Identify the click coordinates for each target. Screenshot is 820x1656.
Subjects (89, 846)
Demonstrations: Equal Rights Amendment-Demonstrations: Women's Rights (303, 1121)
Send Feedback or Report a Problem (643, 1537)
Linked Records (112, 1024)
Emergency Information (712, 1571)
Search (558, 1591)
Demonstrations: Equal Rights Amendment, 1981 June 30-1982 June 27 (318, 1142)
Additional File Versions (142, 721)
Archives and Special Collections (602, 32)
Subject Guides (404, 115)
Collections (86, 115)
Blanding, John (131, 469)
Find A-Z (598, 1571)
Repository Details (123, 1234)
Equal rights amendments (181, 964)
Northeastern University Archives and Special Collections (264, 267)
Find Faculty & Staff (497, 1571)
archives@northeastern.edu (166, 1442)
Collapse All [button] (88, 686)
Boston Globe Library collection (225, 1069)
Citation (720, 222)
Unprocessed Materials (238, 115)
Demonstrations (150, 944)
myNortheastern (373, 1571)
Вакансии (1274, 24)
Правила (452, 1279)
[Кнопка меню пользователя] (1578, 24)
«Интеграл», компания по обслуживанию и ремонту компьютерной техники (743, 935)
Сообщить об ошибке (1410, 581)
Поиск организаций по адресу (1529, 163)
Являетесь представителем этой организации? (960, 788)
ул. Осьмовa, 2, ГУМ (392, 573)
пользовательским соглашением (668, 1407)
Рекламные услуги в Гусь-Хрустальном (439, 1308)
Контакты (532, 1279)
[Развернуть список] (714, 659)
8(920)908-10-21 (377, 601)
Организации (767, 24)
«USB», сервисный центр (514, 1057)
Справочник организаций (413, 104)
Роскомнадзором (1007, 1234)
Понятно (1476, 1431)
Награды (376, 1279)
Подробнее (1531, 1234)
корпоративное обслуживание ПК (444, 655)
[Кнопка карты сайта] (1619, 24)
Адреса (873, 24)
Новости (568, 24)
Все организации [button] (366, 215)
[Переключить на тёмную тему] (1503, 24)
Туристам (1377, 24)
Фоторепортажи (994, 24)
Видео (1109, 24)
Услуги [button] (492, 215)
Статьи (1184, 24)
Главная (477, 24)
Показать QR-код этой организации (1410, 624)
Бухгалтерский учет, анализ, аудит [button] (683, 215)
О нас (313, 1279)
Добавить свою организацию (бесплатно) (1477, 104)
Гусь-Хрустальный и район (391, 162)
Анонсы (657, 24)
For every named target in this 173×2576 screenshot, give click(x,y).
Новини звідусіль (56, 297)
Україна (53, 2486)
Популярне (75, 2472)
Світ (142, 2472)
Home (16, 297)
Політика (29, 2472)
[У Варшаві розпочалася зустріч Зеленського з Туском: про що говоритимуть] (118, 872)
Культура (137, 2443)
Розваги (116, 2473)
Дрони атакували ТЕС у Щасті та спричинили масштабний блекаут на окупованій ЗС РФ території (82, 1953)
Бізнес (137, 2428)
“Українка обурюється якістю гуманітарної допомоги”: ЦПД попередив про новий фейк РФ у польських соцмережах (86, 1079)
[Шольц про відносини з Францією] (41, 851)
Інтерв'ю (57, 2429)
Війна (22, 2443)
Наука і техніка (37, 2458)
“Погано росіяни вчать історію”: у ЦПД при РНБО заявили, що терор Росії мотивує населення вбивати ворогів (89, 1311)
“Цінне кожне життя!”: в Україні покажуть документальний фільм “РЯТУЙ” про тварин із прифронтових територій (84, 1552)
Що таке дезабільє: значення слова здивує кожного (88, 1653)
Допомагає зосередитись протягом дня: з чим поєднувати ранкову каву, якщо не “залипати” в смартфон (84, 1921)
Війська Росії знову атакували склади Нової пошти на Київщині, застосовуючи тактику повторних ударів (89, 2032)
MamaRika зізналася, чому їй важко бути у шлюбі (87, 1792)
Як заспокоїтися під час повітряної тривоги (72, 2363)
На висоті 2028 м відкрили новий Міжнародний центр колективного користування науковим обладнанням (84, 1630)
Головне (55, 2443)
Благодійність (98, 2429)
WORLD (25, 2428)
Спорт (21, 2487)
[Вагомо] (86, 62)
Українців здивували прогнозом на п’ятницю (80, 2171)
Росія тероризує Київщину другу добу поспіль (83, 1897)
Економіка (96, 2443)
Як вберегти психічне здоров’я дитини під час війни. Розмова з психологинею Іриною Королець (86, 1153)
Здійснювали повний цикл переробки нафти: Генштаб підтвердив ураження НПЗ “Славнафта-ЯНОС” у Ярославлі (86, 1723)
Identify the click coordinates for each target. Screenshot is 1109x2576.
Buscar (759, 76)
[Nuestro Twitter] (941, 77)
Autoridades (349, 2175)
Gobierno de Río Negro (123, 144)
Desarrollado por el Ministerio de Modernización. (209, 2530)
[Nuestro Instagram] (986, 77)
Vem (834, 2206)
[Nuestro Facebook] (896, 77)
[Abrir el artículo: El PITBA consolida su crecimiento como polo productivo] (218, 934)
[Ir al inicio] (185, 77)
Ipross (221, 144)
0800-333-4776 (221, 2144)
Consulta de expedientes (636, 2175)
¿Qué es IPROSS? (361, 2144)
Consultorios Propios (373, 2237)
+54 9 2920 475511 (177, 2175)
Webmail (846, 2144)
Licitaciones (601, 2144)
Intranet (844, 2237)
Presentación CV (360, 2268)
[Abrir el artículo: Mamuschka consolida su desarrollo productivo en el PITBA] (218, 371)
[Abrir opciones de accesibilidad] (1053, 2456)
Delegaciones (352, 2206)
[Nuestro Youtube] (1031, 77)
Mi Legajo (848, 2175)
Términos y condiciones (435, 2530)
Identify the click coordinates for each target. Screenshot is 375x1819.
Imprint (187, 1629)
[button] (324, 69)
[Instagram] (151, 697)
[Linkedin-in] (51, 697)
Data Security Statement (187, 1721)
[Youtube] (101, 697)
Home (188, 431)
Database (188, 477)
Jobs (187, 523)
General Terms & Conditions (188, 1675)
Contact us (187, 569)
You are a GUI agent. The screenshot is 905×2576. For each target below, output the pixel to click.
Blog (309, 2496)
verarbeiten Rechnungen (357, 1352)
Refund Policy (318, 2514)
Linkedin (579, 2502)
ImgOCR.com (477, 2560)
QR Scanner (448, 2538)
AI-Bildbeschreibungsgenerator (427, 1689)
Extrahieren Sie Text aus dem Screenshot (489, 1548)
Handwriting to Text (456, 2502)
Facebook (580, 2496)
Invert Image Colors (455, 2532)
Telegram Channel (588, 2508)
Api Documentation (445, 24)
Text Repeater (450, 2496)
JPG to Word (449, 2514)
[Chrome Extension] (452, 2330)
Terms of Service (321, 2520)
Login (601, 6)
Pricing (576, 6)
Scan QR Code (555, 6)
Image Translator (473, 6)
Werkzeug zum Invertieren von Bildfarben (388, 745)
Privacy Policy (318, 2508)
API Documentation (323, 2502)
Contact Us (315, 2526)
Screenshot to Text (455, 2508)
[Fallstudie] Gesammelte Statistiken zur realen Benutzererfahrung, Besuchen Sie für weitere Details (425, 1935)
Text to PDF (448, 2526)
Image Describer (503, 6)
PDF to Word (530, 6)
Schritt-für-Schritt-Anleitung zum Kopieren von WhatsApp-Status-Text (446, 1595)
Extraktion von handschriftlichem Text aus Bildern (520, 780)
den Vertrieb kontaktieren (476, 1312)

**Task description:** Look through the data above and return exactly the lines from the one that contains "Citation (720, 222)" to the one that contains "Являетесь представителем этой", inclusive, with nothing else.

**Reply to the task:**
Citation (720, 222)
Unprocessed Materials (238, 115)
Demonstrations (150, 944)
myNortheastern (373, 1571)
Вакансии (1274, 24)
Правила (452, 1279)
[Кнопка меню пользователя] (1578, 24)
«Интеграл», компания по обслуживанию и ремонту компьютерной техники (743, 935)
Сообщить об ошибке (1410, 581)
Поиск организаций по адресу (1529, 163)
Являетесь представителем этой организации? (960, 788)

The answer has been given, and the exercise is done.